Source data:
:::

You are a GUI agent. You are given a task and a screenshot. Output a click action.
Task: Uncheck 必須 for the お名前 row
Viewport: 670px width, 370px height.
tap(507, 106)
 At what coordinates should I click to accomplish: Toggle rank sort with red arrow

:::

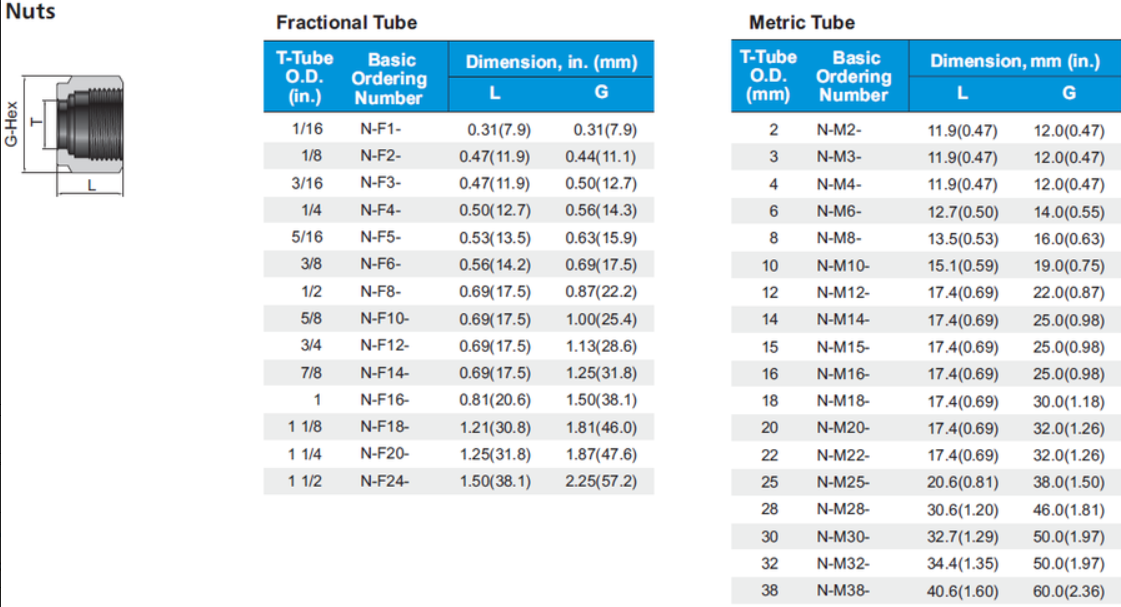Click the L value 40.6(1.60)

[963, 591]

:::

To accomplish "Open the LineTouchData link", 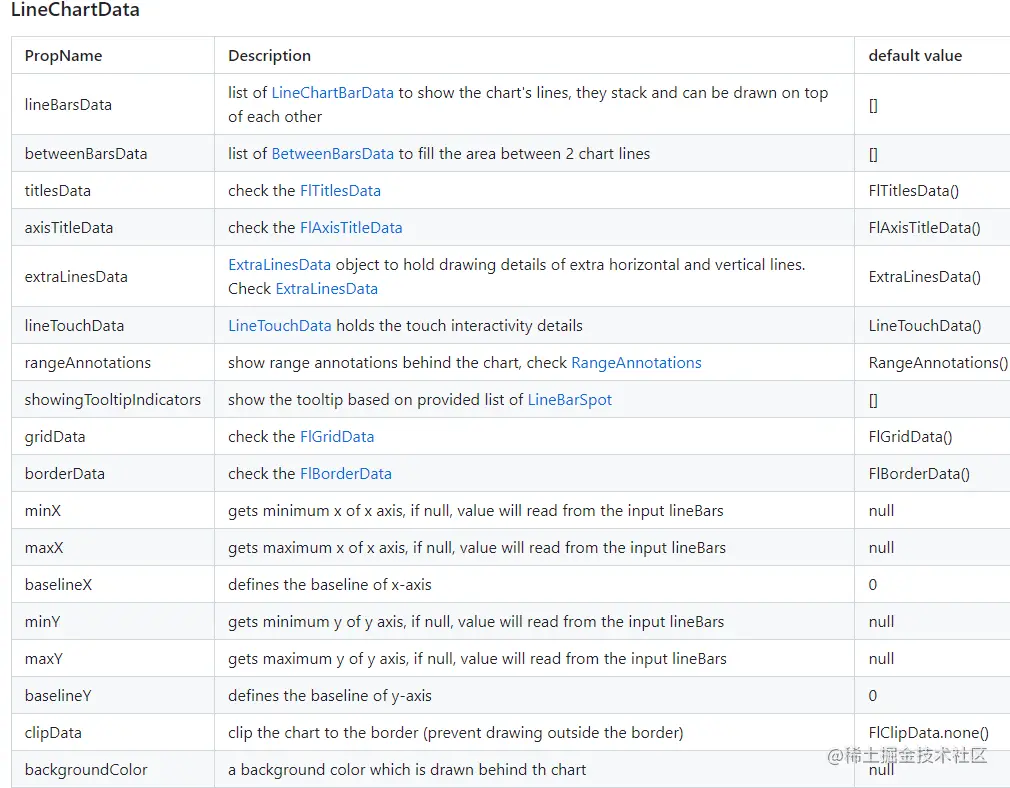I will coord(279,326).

:::

What you are asked to do: Here the output must be the lines above from the line with "Task: Uncheck 必須 for the お名前 row" to the line with "At what coordinates", both included, duplicated word for word and nothing else.

Task answer:
Task: Uncheck 必須 for the お名前 row
Viewport: 670px width, 370px height.
tap(507, 106)
 At what coordinates should I click to accomplish: Toggle rank sort with red arrow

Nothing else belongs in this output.